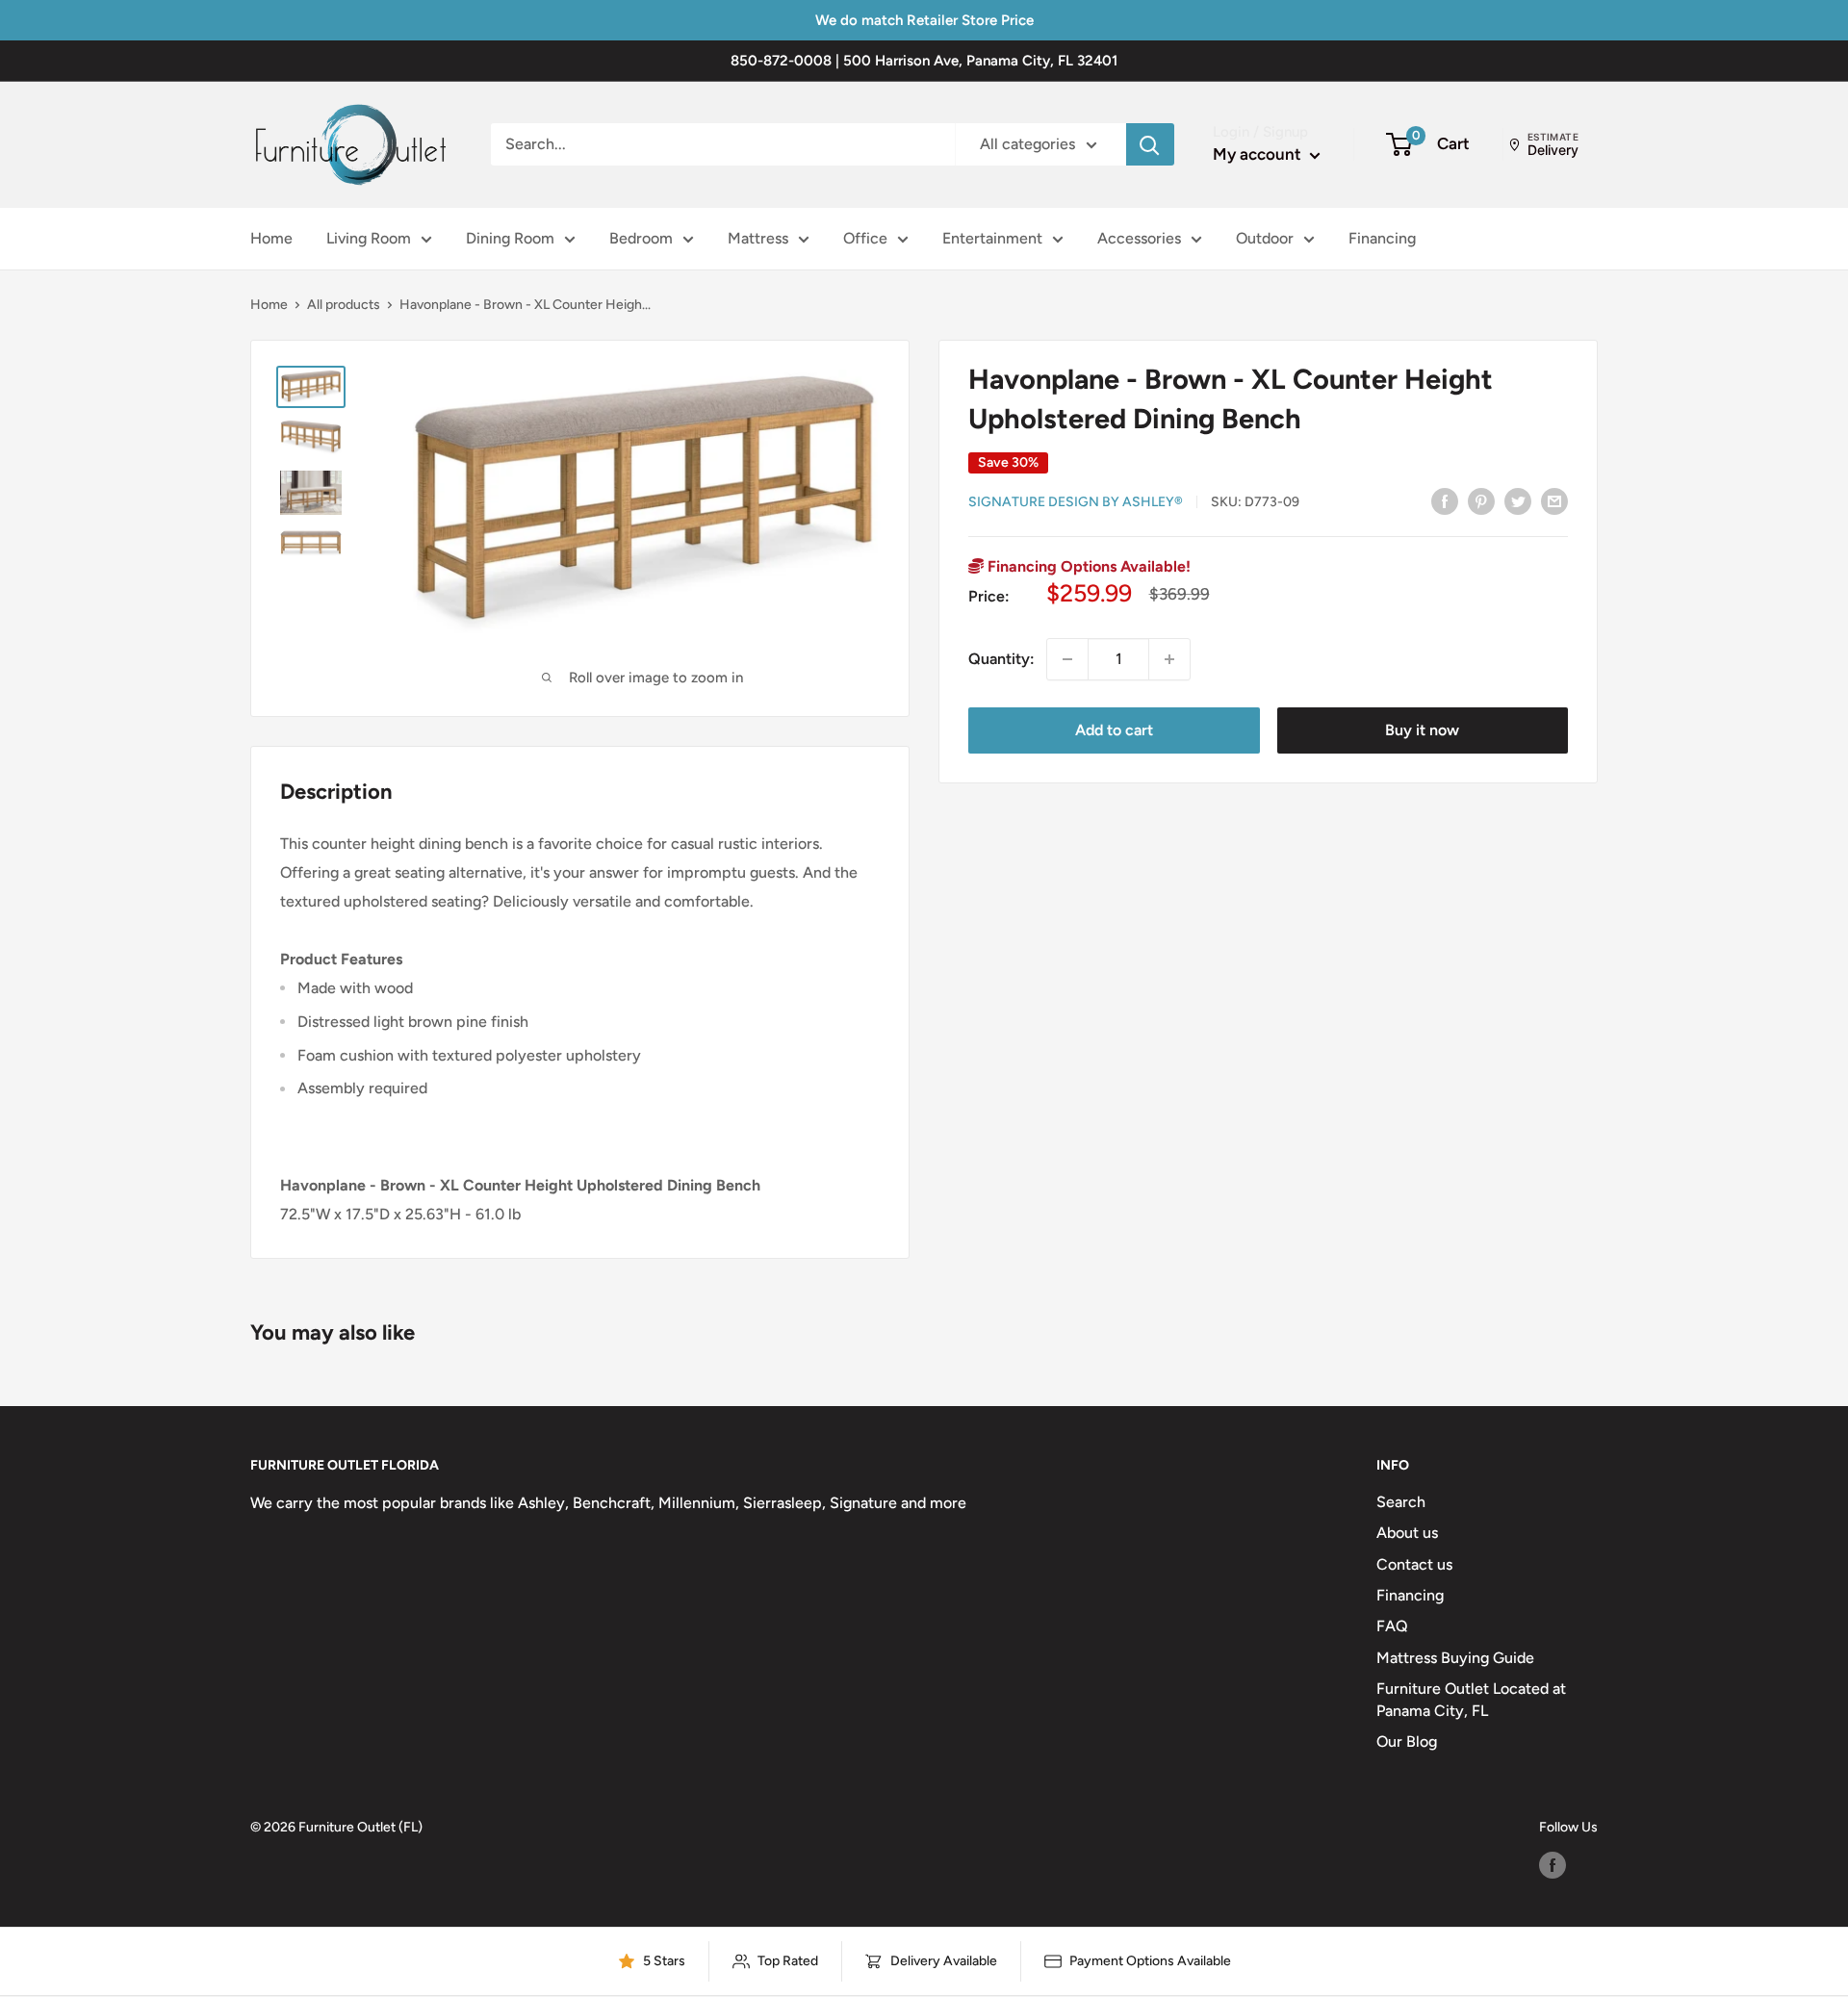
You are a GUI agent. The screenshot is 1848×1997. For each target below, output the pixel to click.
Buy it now (1422, 730)
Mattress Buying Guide (1455, 1658)
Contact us (1414, 1564)
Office (865, 238)
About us (1407, 1532)
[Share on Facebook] (1444, 500)
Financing (1382, 238)
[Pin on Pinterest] (1481, 500)
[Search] (1150, 144)
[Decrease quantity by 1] (1067, 659)
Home (271, 238)
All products (343, 304)
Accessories (1139, 238)
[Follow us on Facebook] (1552, 1865)
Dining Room (510, 238)
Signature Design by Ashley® (1075, 502)
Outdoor (1265, 238)
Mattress (758, 238)
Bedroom (641, 238)
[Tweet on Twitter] (1517, 500)
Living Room (368, 238)
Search (1400, 1502)
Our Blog (1406, 1741)
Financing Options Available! (1087, 566)
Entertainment (992, 238)
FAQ (1392, 1626)
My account (1259, 154)
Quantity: (1001, 659)
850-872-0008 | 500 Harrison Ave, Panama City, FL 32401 (924, 60)
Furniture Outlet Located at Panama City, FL (1471, 1699)
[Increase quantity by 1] (1169, 659)
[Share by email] (1554, 500)
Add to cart (1114, 730)
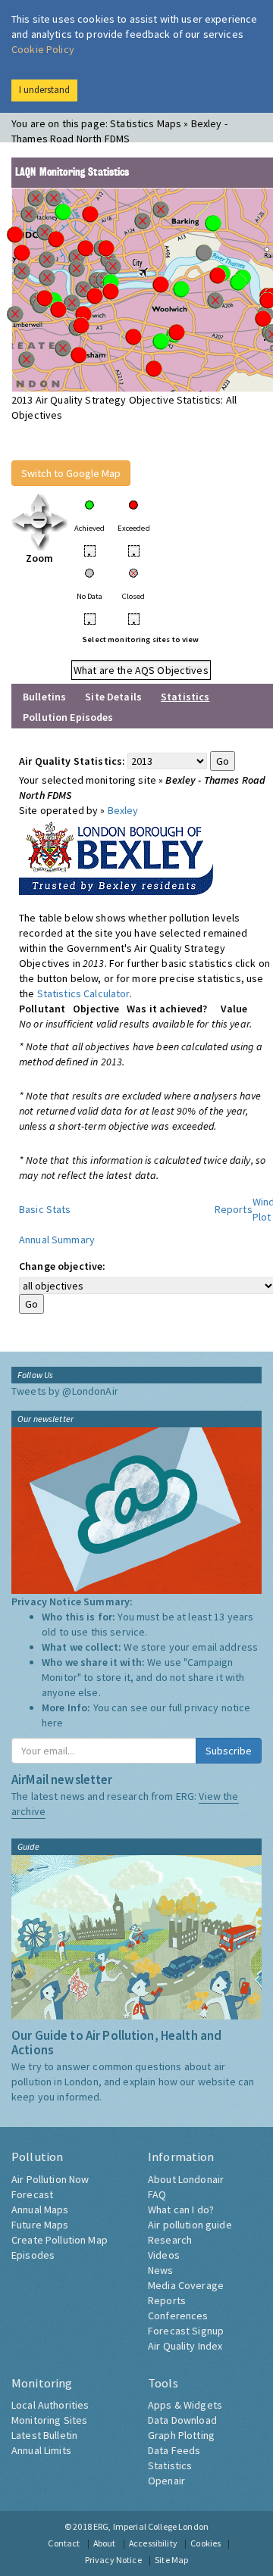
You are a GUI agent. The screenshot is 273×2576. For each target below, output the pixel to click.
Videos (164, 2255)
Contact (64, 2543)
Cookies (205, 2543)
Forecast (32, 2194)
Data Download (182, 2420)
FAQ (157, 2194)
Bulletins (44, 696)
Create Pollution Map (59, 2240)
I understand (44, 89)
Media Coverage (186, 2285)
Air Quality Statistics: (72, 761)
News (161, 2270)
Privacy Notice (113, 2559)
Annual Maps (40, 2209)
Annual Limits (41, 2450)
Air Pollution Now (50, 2179)
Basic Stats (45, 1209)
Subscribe (229, 1750)
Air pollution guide (190, 2224)
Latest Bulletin (44, 2435)
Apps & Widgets (185, 2405)
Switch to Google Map (71, 473)
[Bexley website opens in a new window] (116, 855)
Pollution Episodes (68, 717)
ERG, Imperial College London (151, 2526)
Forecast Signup (186, 2330)
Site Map (171, 2559)
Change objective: (62, 1266)
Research (170, 2240)
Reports (234, 1209)
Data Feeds (174, 2450)
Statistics (170, 2465)
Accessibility (153, 2543)
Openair (166, 2480)
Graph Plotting (181, 2435)
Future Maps (40, 2224)
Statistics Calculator (83, 993)
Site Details (113, 696)
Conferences (178, 2315)
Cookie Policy (42, 49)
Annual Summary (57, 1239)
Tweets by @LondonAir (64, 1391)
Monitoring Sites (49, 2420)
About (104, 2543)
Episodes (33, 2255)
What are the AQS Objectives (141, 670)
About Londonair (186, 2179)
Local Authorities (50, 2405)
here (53, 1722)
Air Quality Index (185, 2346)
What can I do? (181, 2209)
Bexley (123, 810)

* * * * * * * * *

◆ **Activity**:
Return the stretch of data that begins with the line showing "Entertainment (992, 238)" and goes on through the line showing "Air Pollution Now (50, 2179)", exactly, with pictures removed.

◆ **Exercise solution**:
Entertainment (992, 238)
FAQ (1392, 1626)
My account (1259, 154)
Quantity: (1001, 659)
850-872-0008 | 500 Harrison Ave, Panama City, FL 32401 (924, 60)
Furniture Outlet Located at Panama City, FL (1471, 1699)
[Increase quantity by 1] (1169, 659)
[Share by email] (1554, 500)
Add to cart (1114, 730)
You are a GUI agent. The screenshot is 273×2576. For each target below, output the pixel to click.
Videos (164, 2255)
Contact (64, 2543)
Cookies (205, 2543)
Forecast (32, 2194)
Data Download (182, 2420)
FAQ (157, 2194)
Bulletins (44, 696)
Create Pollution Map (59, 2240)
I understand (44, 89)
Media Coverage (186, 2285)
Air Quality Statistics: (72, 761)
News (161, 2270)
Privacy Notice (113, 2559)
Annual Maps (40, 2209)
Annual Limits (41, 2450)
Air Pollution Now (50, 2179)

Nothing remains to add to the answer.